Fly Fishing - Small Stream Brook Trout
The clear-cut bakes, in the afternoon sun. Jewelweed wilts. A doe arises from her bed. She is thirsty and heads toward her favorite water source; a spot where water drips from a rock outcropping. She doesn’t have her pair of fawns to worry about. They were consumed by coyotes shortly after birth. She carefully moves downhill, through a blackberry thicket. Stopping near the edge of the logging road, she allows a trio of four-wheelers to pass. They disappear, she hurries across the road, nearing the sound of a swift flowing stream. She doesn’t water here, the water smells odd and has an acrid taste. She crosses the hemlock- shaded shallows. Deer flies swarm around her, she makes her way across the water. One fly is stunned by her flicking tail. The fly lands on its back and begins a downstream journey.
The northward flow takes her through swift, boulder strewn rapids. She emerges from the hurried current and swirls into a deeply shaded pool. She can see a patch of blue sky, as it peeks through the hemlock canopy. Onward she bobs, through a series of pools and rapids. Floating in the cool water, bobbing and swirling, she has by now been on her journey for a mile downstream. Riding the swift flow, she shoots between two huge rocks and glides into a long deep pool. The depth of the pool is nearly 10 feet deep, even at the summer’s low flow. She floats onward , seeing nothing except the shimmer on the water and an occasional water strider. She is stuck in a small mat of hemlock needles. The water’s velocity picks up; she starts into swifter water. The gradient is less now, her last quarter of a mile is through gently flowing riffles. The stream is getting wider and slightly warmer. She passes the legs of a Great Blue Heron, a muskrat sits on the muddy bank. The water course is changing directions, flowage is hitting her from the east, as she is being carried to the north. Slurp! She is consumed by a baby smallmouth .
Why was the journey of our fly so lengthy? The fly’s travels were in Roaring Creek, a tributary of the Tygart River, in Randolph County, WV. Roaring Creek is dead. Downstream from Coalton, aquatic life is nonexistent. I can remember, stories from old-timer’s of the past; they were “old-timer’s”, in the 1960’s. Stories of 16-inch native brook trout and meals of crayfish from the Roaring Creek waters. The water that once provided sustenance is no longer a producer of anything, except acid mine drainage to the Tygart River.
The Roaring Creek drainage area is the western slope, on the northern end of Rich Mountain, Randolph County, West Virginia. This area is also home of the Rich Mountain Battlefield civil war site. Native brook trout are present in some of the tributaries and some sections of Roaring Creek, above the community of Coalton.
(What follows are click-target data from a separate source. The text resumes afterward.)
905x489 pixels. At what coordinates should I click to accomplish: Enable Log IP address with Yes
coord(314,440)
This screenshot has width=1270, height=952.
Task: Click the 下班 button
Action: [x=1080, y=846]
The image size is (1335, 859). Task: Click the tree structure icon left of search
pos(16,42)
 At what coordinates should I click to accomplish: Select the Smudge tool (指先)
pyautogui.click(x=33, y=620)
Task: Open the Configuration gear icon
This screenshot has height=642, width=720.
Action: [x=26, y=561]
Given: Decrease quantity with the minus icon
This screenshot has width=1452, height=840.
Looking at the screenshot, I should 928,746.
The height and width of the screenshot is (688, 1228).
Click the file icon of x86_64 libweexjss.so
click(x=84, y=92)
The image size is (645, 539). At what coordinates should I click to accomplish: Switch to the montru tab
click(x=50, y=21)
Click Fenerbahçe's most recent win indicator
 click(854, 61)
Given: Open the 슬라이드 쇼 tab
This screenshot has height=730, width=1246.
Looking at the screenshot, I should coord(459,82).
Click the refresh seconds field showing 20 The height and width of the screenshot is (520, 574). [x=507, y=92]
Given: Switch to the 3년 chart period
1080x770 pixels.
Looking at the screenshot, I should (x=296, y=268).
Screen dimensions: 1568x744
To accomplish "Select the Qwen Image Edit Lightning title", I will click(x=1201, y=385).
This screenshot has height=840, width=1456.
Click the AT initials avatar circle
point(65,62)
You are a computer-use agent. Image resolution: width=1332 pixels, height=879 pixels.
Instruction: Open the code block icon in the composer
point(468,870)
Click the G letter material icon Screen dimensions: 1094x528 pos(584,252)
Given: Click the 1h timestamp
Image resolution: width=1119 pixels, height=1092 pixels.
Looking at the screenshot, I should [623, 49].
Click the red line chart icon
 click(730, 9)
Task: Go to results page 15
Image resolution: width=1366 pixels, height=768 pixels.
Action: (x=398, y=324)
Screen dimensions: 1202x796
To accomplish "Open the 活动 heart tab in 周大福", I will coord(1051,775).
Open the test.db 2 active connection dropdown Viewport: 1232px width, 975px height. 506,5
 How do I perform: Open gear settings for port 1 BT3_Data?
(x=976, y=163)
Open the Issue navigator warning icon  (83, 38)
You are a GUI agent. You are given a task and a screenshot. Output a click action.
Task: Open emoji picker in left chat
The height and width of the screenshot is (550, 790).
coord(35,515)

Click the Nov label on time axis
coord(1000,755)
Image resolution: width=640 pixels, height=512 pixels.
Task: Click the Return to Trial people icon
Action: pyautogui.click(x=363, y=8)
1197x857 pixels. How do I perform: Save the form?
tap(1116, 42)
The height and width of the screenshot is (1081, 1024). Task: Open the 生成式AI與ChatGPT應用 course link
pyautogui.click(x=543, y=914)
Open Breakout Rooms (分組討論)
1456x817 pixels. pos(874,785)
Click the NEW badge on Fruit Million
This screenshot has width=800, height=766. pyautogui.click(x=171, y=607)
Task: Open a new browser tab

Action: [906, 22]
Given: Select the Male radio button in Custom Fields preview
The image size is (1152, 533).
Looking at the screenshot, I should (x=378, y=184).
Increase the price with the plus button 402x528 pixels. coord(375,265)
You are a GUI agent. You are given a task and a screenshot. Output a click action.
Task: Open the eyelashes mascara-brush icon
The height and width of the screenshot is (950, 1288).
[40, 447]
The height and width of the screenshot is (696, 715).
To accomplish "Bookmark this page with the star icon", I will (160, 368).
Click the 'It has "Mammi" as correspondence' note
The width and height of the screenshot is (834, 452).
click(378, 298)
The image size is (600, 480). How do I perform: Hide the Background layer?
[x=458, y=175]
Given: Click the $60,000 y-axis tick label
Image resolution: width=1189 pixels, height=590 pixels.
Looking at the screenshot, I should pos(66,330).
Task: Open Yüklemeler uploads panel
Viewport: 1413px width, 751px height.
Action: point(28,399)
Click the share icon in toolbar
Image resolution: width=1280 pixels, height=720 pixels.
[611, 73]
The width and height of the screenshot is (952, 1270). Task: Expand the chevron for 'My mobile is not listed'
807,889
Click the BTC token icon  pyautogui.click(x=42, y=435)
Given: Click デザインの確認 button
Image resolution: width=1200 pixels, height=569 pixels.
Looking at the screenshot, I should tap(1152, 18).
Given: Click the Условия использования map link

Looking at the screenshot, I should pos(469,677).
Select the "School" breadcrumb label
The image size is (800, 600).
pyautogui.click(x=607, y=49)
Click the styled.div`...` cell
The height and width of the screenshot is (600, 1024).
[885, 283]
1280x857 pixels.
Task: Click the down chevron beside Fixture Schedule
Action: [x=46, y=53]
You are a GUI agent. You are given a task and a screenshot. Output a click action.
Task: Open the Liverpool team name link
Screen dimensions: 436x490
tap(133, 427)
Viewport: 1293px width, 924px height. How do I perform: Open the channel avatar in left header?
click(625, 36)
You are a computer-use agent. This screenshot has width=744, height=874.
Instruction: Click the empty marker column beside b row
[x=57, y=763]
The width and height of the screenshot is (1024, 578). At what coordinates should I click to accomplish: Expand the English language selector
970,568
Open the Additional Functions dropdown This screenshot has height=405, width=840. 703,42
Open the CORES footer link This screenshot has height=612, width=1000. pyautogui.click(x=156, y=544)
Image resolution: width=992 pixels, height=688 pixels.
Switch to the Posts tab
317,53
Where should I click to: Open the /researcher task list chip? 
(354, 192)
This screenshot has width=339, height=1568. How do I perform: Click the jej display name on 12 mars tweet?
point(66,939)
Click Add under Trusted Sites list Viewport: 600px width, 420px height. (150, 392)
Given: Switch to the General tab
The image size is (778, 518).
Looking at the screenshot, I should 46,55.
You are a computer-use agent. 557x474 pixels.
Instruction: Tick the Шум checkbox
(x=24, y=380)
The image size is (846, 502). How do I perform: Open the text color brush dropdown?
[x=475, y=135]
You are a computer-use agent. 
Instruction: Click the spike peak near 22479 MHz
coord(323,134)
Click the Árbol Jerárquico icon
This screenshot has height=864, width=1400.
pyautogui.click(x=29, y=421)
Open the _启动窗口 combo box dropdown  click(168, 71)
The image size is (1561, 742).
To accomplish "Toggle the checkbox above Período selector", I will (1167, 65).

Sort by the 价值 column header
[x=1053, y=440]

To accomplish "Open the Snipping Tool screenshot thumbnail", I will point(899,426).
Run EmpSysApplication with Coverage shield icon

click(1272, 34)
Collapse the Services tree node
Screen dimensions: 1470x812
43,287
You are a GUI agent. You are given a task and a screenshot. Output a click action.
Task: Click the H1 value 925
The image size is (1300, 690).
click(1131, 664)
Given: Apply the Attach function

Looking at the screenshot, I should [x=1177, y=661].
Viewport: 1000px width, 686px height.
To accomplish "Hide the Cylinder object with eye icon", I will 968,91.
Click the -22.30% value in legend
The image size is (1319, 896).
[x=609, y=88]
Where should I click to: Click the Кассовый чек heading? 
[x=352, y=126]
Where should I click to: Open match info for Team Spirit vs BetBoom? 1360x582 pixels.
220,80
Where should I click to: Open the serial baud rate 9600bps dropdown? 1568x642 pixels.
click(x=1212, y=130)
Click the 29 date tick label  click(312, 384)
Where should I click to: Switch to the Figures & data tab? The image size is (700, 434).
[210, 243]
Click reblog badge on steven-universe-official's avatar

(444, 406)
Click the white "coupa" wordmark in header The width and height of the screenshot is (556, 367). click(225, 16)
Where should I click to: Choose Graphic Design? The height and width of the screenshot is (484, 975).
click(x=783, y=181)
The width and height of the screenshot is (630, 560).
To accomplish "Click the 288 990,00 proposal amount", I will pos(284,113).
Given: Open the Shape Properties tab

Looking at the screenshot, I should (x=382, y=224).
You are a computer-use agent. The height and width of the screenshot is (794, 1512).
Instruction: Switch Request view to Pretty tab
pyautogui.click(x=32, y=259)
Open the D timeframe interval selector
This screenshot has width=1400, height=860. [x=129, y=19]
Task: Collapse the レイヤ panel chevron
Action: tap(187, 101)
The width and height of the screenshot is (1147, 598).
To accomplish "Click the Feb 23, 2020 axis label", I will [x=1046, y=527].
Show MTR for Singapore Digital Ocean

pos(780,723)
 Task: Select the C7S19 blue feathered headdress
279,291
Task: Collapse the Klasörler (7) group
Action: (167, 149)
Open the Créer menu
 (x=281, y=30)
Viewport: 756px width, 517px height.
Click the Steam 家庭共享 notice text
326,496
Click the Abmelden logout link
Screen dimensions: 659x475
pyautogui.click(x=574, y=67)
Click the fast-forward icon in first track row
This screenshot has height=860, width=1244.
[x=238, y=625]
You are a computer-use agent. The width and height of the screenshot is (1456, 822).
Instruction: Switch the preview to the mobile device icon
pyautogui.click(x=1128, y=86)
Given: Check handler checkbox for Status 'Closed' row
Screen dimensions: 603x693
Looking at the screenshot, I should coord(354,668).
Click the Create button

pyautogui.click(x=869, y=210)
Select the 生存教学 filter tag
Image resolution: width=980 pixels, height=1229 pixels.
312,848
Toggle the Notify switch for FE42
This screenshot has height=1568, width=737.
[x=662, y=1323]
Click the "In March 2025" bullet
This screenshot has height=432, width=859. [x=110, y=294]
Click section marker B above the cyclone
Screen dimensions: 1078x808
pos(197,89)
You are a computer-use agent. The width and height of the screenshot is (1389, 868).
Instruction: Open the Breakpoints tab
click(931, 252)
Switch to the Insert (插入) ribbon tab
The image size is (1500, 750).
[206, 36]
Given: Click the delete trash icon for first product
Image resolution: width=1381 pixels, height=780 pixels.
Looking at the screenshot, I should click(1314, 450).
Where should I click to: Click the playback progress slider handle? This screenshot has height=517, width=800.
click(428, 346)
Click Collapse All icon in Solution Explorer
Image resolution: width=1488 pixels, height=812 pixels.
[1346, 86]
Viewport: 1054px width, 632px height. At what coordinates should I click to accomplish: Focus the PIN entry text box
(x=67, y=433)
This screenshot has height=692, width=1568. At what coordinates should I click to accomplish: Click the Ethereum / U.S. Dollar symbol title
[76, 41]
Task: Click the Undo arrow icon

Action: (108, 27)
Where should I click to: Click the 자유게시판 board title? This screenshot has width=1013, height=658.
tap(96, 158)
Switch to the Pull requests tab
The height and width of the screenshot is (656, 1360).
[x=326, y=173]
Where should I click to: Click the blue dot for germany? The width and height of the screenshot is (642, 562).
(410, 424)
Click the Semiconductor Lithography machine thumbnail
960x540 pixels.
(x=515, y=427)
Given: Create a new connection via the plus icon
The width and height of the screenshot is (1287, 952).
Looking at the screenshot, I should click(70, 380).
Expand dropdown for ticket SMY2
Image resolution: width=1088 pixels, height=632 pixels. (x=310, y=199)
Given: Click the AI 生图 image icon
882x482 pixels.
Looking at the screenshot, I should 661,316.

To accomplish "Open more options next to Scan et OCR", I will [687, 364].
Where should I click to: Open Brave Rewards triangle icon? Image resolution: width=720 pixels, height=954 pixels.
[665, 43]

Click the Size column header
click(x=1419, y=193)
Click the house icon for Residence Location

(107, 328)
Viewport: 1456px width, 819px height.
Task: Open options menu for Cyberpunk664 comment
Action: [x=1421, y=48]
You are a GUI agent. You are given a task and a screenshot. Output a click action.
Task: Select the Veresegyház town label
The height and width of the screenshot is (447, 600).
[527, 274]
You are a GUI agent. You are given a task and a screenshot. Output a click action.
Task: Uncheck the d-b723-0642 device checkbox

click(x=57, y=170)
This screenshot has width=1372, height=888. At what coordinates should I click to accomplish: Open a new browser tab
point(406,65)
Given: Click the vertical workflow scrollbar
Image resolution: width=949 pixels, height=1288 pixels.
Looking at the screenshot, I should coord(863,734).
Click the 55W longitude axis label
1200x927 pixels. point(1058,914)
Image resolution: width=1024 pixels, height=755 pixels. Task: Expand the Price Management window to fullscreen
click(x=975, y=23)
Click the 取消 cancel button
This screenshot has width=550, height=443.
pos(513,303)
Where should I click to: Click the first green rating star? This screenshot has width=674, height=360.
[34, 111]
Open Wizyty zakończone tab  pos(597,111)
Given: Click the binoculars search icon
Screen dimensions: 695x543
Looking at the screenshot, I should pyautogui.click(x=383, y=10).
The lower section, downstream of Coalton, has the appearance of a quality trout stream. The only thing lacking is water quality. The fact that trout are present in the upper sections; leaves hope that Roaring Creek is not a lost cause. The stream could be a poster child for reclamation. The WVDEP,CVI, WVDNR and Trout Unlimited, could combine their efforts to bring back a waterway that has been in its grave for a century. What an accomplishment and story that would be. Deer flies wouldn’t have a extensive journey, prior to consumption either.